Às vésperas do Dia Internacional em Memória das Vítimas do Holocausto, que acontece no próximo dia 27 de janeiro, o Brasil entra em choque com a semelhança entre o discurso feito pelo secretário de Cultura do governo Bolsonaro, Roberto Valim, e o ministro da Propaganda da Alemanha Nazista. 

Após manifestações de repúdio feitas por diversos setores da sociedade, o secretário de Bolsonaro foi exonerado. Contudo, não nos enganemos. A inspiração deste governo nas ideias e práticas do empreendimento nazista liderado por Adolf Hitler são notórias desde antes o período da campanha eleitoral de 2018. 

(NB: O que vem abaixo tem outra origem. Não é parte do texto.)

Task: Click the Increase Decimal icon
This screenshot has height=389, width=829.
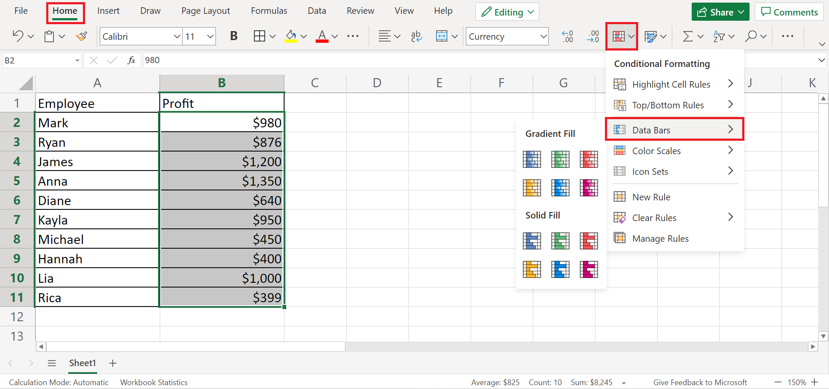Action: pos(567,36)
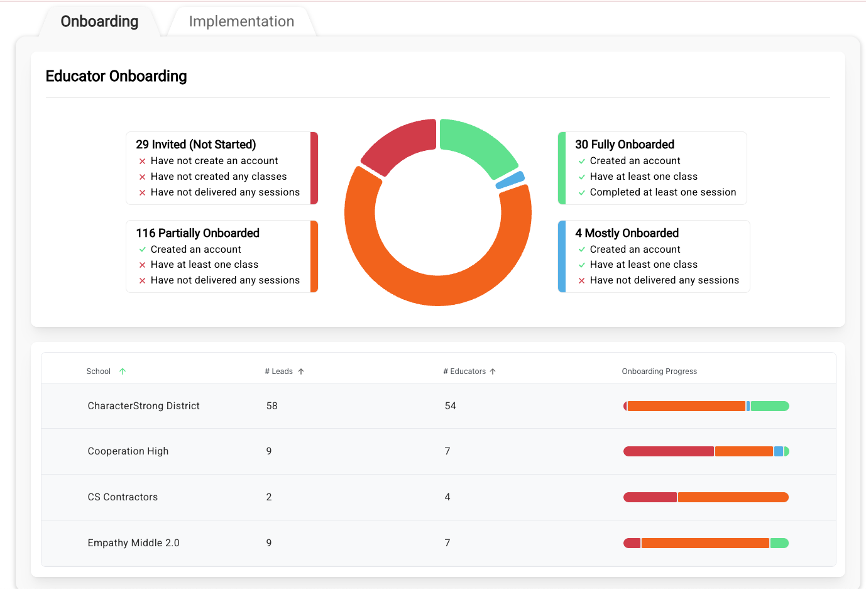
Task: Switch to the Implementation tab
Action: point(241,21)
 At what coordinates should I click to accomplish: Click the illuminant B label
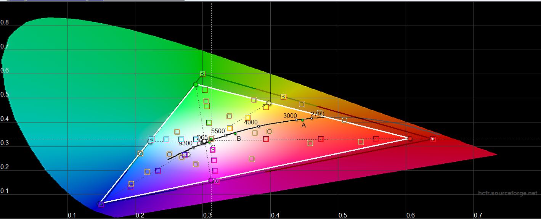(x=239, y=138)

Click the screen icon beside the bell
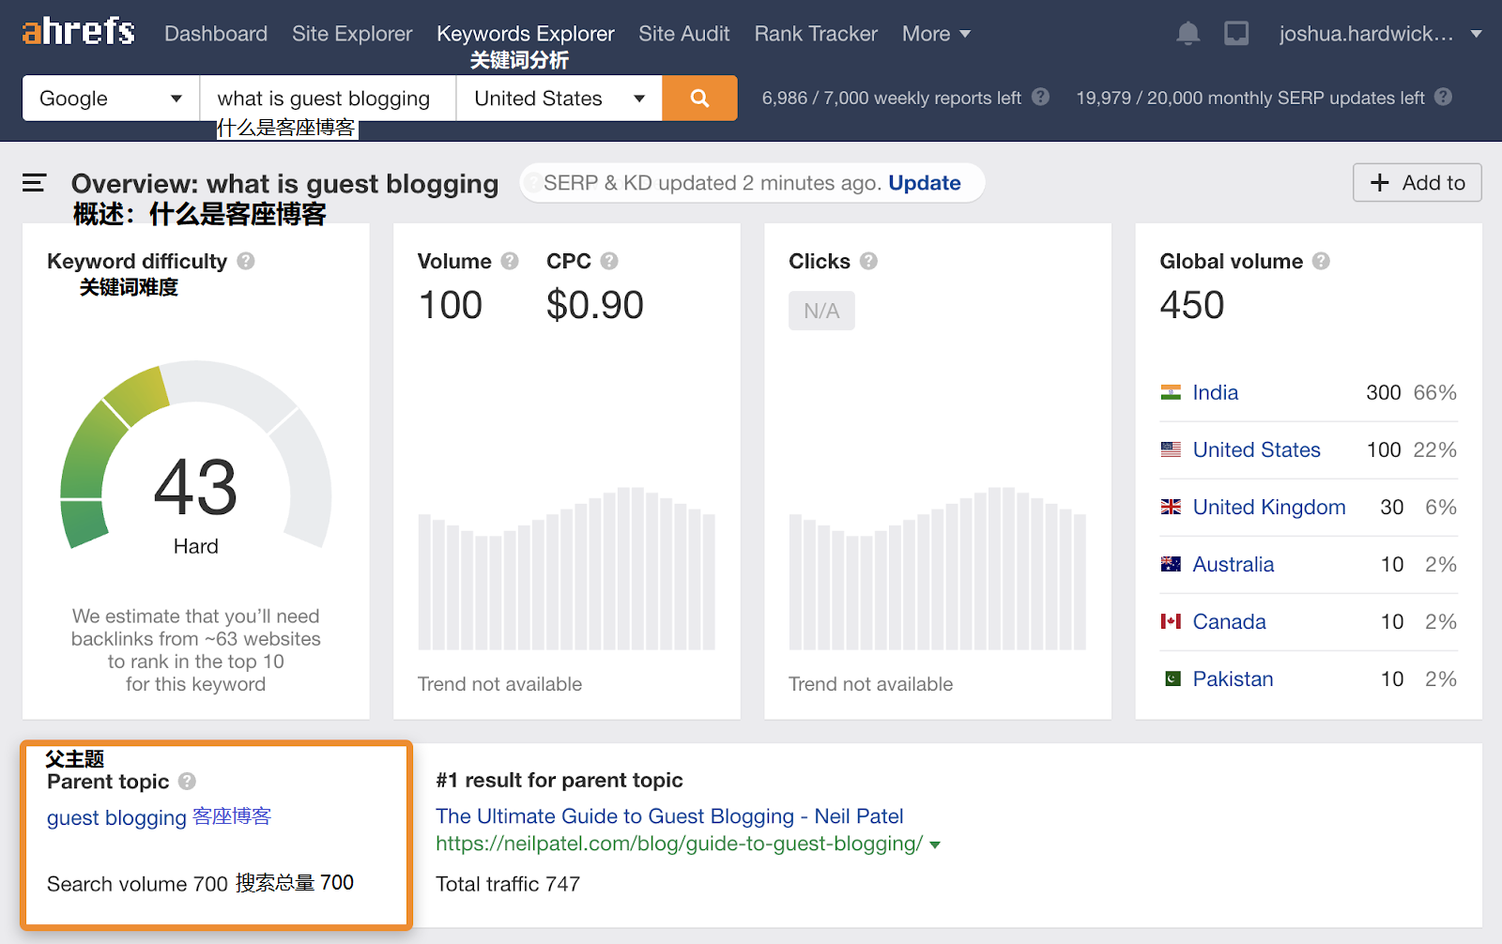(x=1236, y=34)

O presidente brasileiro ascendeu ao poder pregando a submissão da minoria à maioria, defendendo a tortura e a perseguição de inimigos criados em sua cabeça. Há, inclusive, registros em vídeo de Bolsonaro declarando, enquanto deputado, que Hitler foi um grande estrategista. Quando a maior autoridade da nossa República prolifera esses discursos de ódio e de cerceamento das liberdades, grupos criminosos que se alinham com essa ideia de purificação de raças se vêem estimulados a saírem das sombras e a agirem à luz do dia.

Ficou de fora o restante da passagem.